Feather-Trace is an open-source light-weight event tracing tools for RTOS on Intel processors [26]. There are some advantages using feather-trace as a tracing tool: multiprocessor-safe, low overhead, and wait-free. Multiprocessor-safe means tracing activities on one processor never affect other processors. Feather-trace can be downloaded from the website [27] or can be obtained as a companion software of Litmus-RT [24].
In this paper, we used two tools from feather-trace: st-trace-schedule and st-jobs-stat. The st-trace-schedule tool is used for tracing all scheduling decisions during simulation. The result of this tracing tool is recorded in BIN file. Furthermore, to obtain a job statistics and tracing result from BIN file in readable file format, st-jobs-stat tool is used.

3.4. System Architecture

For experiment purposes, we design and implement a hypervisor-based quadrotor simulator. In our quadrotor simulator environment, we used two PCs with RT-Xen hypervisor installed on each PC. Four domains are mounted on each PC which each domain is installed with Linux based Litmus-RT. Each domain runs one quadrotor simulator, so each PC represents a group of four quadrotor simulators.
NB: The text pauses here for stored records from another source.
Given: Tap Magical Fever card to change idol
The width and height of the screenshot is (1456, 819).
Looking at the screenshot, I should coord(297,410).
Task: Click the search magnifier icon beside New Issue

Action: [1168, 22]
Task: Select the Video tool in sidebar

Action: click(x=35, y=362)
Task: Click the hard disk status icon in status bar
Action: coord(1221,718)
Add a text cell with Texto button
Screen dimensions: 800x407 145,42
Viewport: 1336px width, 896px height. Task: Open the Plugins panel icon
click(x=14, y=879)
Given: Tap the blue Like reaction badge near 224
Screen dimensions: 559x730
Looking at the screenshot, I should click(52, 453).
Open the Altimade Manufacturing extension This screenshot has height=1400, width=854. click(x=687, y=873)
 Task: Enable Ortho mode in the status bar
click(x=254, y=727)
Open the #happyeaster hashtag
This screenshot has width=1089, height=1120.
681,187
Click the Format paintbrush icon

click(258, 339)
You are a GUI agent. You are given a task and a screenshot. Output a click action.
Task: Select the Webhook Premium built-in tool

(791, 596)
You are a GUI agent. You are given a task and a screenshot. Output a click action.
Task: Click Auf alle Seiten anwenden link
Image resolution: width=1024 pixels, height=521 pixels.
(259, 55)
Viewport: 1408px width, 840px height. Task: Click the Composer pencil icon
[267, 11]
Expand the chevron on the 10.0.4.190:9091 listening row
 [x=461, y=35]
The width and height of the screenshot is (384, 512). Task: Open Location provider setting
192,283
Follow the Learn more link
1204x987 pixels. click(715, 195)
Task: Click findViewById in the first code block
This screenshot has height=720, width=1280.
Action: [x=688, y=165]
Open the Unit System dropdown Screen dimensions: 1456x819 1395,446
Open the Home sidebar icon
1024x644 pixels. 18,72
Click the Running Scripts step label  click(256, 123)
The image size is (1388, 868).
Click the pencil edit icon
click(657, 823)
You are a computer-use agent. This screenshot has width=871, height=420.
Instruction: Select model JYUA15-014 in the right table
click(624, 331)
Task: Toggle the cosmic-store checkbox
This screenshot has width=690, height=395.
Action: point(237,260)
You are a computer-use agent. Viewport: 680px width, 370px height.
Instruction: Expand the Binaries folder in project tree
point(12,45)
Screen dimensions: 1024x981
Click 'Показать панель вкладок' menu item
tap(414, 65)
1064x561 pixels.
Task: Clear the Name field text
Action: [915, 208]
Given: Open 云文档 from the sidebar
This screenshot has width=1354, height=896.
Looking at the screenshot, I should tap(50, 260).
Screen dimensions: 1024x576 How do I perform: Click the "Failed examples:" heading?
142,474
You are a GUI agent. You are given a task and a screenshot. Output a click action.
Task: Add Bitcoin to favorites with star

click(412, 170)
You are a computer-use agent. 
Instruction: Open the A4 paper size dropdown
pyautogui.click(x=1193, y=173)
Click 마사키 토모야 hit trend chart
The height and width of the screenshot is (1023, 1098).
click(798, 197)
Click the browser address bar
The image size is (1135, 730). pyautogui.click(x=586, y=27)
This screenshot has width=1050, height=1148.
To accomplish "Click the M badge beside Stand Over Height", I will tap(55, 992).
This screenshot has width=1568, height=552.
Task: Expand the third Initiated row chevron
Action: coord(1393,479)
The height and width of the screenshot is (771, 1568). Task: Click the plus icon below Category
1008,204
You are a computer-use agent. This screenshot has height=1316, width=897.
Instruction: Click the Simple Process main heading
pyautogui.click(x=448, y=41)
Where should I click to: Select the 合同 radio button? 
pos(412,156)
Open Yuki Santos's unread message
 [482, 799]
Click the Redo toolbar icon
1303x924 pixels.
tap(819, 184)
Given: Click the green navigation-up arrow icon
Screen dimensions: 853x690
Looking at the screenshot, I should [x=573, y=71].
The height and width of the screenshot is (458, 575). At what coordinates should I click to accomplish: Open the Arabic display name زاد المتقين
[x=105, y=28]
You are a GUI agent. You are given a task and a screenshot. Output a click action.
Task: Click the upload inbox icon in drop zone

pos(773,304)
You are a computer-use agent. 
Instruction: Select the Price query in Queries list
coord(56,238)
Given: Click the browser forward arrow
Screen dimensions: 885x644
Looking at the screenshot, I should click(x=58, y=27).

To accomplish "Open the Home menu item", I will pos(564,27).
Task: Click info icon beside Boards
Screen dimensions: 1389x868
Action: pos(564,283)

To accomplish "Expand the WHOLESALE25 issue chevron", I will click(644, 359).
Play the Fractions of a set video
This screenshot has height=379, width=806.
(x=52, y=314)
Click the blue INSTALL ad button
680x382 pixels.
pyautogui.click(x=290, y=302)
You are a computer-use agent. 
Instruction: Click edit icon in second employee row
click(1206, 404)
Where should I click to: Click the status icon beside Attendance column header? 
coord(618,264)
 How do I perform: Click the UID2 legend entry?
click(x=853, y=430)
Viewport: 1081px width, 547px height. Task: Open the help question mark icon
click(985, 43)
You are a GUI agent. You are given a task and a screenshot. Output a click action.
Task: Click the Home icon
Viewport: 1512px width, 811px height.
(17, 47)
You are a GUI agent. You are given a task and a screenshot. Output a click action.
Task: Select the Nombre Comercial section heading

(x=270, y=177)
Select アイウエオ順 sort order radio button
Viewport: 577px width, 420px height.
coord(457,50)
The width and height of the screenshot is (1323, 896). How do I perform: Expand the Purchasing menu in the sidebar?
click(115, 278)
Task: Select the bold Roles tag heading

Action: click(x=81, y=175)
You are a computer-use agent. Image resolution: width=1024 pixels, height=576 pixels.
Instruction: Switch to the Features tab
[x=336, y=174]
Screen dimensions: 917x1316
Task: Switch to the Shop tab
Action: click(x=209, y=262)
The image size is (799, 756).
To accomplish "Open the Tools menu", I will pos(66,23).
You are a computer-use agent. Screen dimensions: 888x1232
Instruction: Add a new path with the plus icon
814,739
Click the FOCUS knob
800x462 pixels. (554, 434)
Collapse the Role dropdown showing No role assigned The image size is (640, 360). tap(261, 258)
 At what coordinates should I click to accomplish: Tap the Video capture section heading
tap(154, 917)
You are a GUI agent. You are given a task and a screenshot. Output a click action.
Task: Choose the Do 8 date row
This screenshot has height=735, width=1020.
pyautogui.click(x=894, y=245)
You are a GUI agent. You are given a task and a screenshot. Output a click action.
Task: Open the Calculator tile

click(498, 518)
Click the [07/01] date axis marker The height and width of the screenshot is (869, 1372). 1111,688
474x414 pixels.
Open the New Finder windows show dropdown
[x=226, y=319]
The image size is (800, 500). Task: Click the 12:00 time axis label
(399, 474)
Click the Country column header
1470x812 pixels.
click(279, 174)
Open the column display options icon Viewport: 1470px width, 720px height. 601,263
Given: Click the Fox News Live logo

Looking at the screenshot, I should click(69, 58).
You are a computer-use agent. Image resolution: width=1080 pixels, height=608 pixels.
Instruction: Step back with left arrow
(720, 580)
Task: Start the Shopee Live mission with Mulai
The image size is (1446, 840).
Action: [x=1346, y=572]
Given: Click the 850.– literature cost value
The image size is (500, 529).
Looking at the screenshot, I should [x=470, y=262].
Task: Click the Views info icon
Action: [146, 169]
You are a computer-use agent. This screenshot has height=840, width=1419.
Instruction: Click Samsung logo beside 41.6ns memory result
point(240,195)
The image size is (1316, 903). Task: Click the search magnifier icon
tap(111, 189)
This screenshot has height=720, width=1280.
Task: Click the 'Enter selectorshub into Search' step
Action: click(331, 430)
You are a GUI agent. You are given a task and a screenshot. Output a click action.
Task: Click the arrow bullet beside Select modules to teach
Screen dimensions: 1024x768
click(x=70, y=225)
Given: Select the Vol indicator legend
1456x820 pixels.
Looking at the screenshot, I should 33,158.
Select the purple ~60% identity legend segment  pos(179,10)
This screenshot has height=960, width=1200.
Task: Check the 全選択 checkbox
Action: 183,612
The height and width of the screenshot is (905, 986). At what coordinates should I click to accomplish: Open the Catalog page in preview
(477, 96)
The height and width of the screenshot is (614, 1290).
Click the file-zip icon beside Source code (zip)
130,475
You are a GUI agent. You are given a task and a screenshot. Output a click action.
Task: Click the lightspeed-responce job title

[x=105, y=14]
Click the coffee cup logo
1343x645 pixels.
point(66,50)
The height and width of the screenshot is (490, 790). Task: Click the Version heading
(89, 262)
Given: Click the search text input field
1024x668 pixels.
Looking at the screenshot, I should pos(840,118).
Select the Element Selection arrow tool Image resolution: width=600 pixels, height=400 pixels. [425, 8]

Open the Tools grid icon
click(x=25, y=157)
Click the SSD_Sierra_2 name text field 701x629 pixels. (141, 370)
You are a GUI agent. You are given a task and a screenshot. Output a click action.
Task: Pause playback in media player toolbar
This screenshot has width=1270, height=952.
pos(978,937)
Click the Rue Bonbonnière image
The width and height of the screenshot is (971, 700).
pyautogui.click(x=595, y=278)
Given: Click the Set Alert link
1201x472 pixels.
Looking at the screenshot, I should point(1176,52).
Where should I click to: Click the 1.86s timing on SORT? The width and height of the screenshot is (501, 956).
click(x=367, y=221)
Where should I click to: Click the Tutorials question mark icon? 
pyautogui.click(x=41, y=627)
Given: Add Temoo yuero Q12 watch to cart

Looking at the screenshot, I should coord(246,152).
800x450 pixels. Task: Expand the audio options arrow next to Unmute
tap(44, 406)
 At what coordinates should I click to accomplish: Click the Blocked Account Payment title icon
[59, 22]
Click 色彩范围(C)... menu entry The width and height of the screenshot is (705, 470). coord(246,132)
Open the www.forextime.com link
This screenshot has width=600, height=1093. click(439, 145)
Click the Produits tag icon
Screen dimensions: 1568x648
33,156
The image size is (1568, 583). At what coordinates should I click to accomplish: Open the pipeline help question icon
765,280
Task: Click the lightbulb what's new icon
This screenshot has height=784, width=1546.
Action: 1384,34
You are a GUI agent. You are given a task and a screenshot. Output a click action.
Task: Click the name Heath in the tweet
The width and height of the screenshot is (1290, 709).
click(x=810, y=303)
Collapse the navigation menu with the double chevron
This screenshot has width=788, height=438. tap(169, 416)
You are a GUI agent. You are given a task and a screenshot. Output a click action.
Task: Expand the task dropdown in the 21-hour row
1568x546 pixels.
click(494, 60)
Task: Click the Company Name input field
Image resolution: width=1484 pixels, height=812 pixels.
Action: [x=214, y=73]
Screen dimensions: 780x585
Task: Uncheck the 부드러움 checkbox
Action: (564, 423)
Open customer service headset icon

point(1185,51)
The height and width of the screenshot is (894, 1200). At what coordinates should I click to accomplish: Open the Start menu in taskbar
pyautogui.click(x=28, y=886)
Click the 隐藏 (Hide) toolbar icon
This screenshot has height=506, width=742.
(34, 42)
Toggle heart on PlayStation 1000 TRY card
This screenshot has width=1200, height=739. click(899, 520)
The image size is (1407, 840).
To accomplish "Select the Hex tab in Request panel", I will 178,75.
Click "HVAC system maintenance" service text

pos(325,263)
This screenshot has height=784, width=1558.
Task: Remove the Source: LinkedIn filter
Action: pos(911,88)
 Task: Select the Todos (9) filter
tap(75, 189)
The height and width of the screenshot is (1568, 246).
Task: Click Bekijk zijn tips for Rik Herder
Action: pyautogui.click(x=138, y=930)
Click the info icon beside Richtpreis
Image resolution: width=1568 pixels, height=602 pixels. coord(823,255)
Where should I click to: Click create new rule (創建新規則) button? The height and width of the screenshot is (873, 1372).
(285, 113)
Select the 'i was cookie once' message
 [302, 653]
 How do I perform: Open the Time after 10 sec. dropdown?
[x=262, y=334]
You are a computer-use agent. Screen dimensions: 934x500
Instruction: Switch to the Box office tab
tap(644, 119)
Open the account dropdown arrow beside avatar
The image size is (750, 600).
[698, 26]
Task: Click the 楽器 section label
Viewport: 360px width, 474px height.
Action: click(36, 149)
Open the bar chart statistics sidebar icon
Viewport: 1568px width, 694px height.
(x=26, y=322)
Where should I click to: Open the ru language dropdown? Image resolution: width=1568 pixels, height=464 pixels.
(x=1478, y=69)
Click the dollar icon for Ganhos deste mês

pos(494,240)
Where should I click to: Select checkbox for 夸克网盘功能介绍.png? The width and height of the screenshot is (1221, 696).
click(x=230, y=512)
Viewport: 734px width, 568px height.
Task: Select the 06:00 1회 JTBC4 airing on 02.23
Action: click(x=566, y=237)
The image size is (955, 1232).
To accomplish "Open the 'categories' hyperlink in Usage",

Then, both PCs are connected to the GCS’s PC. Figure 6 shows an architecture of hypervisor-based quadrotor simulator.

3.5. Task Configurations

There are five tasks in every quadrotor simulator: EOM, SCAS, UDP, Formation, and Waypoint following. These tasks are computed periodically with various rate configurations. These rates determine how many times the task is computed in one period of time. The higher the rate, the more precise the computation will be. In this paper, we assume the deadline of tasks are equal to the periods. Table 2 shows task configurations of quadrotors.
As shown in the DFD (Figure 3) before, since all quadrotor followers (QR2, QR3, QR4, QR6, QR7 and QR8) are not connected to each other directly, they only make a connection with their group leader (QR1 or QR5). Therefore, all connections between quadrotor followers and GCS, or between groups, are through the quadrotor leaders.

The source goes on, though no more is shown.